[Work required]:
Which lines in the material below contain the word "screenshot"? Copy each of them.

[Records to process]:
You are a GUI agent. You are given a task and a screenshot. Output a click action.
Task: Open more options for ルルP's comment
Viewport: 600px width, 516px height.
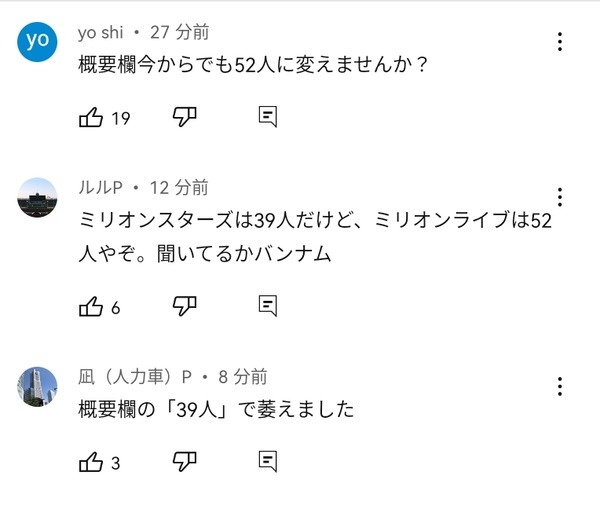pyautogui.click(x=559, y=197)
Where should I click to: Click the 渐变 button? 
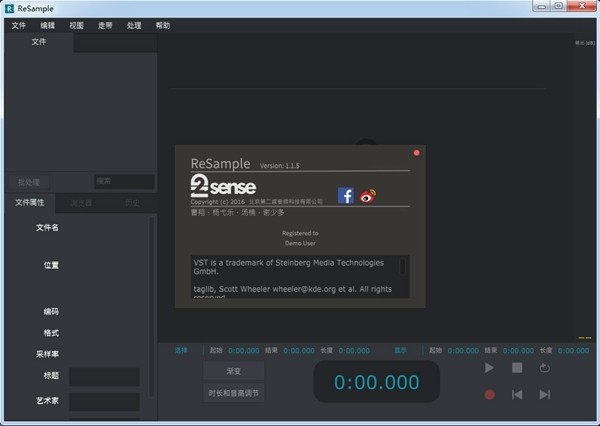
--
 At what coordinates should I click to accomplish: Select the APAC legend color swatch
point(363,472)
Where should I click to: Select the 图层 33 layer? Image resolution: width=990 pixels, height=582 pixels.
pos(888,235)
==
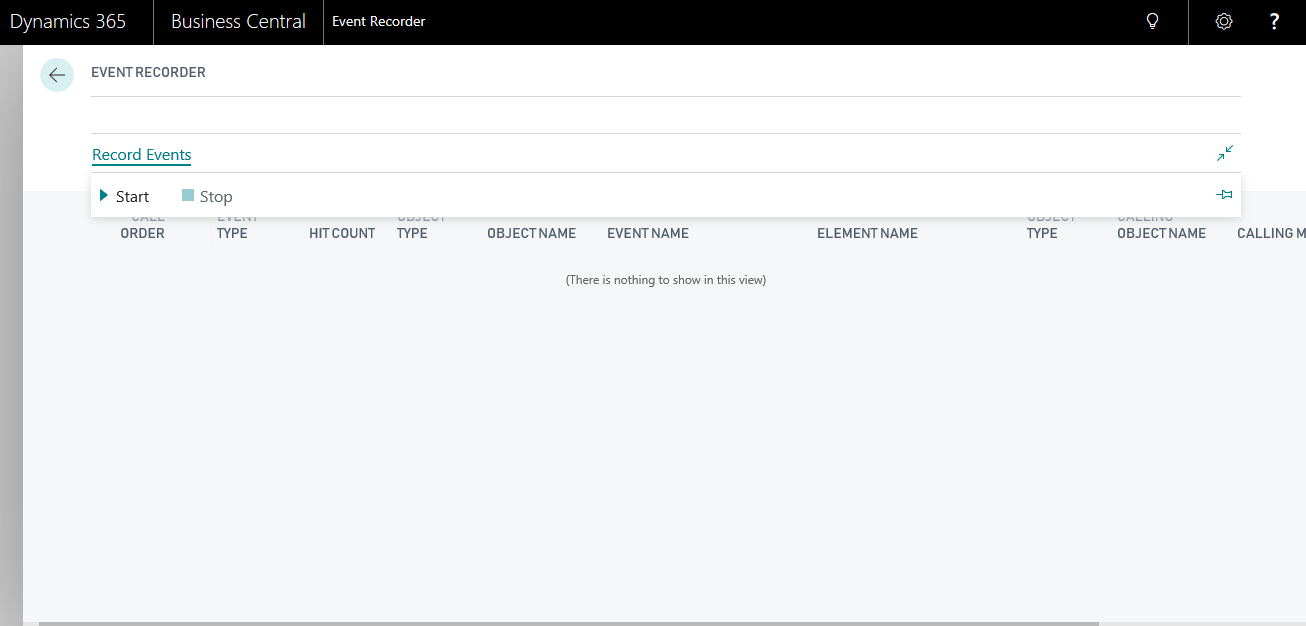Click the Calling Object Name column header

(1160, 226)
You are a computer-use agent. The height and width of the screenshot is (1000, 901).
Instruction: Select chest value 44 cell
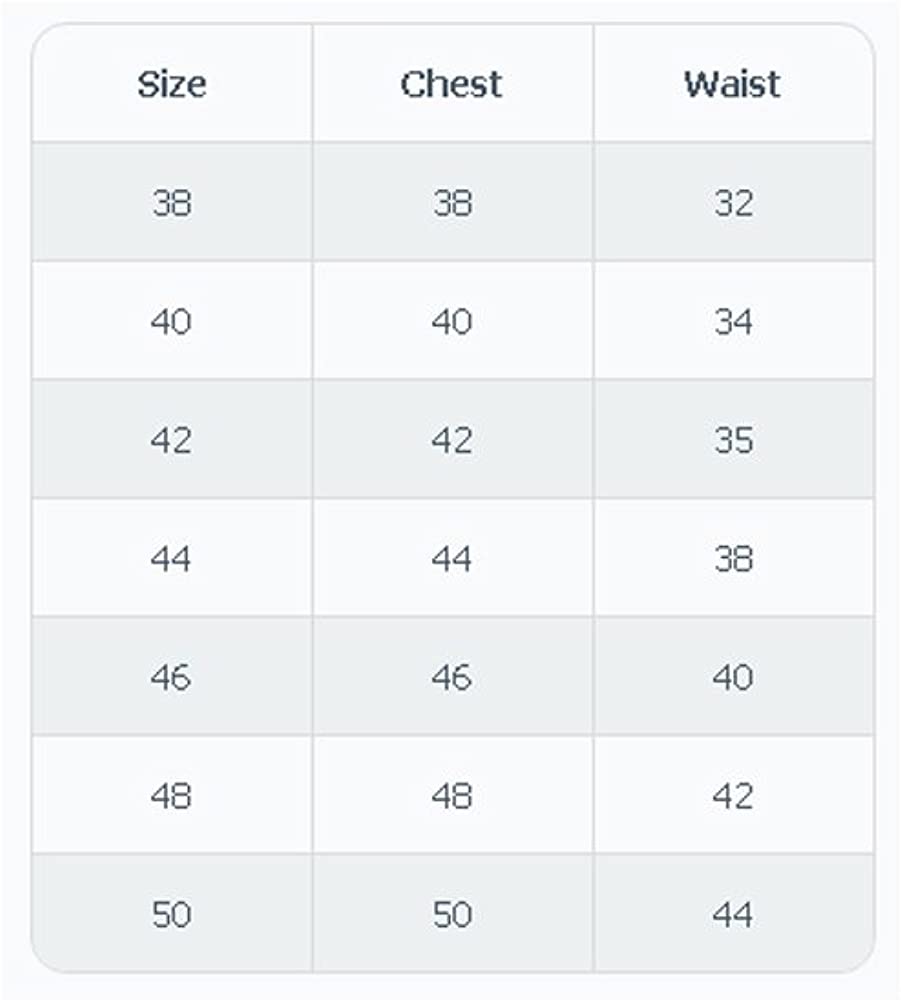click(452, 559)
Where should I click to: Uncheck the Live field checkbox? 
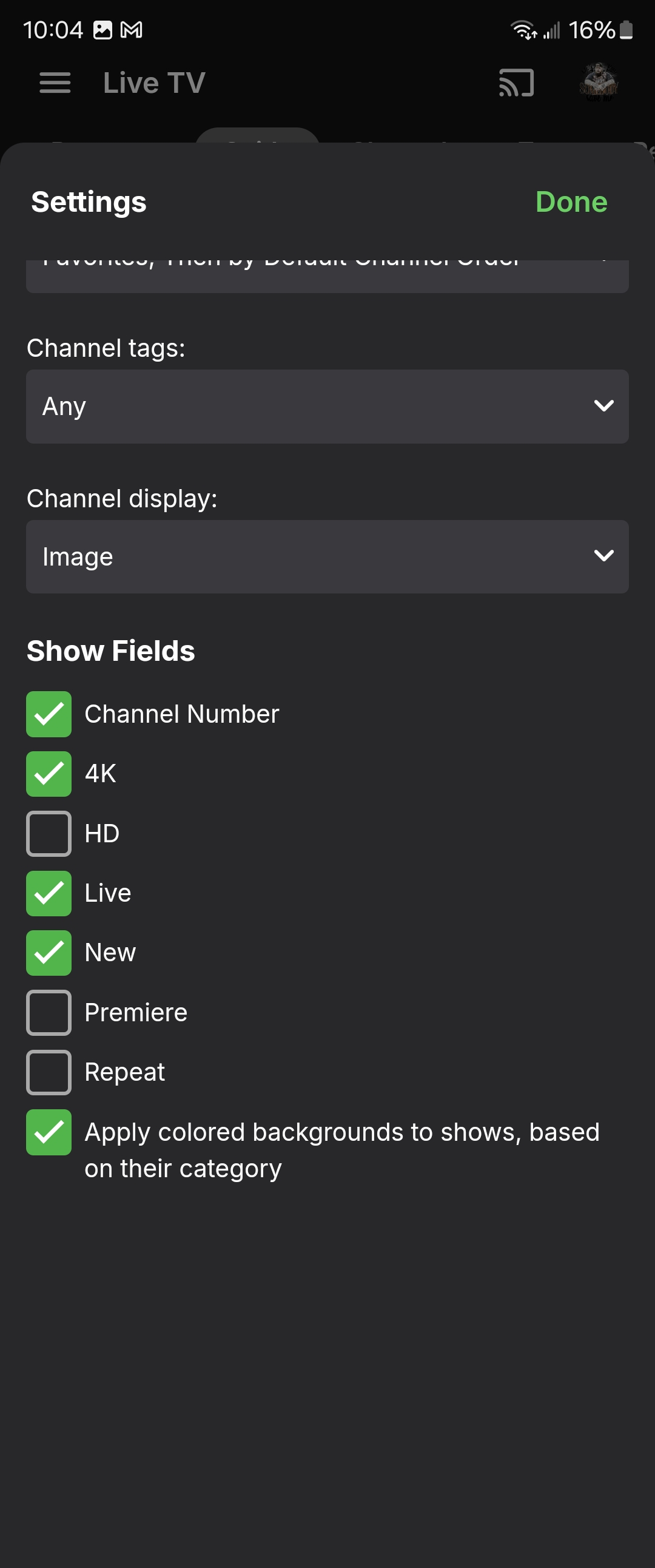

[Response to the task]:
You are a GUI agent. You are given a task and a screenshot. Output a click action.
You are a computer-use agent. The height and width of the screenshot is (1000, 901).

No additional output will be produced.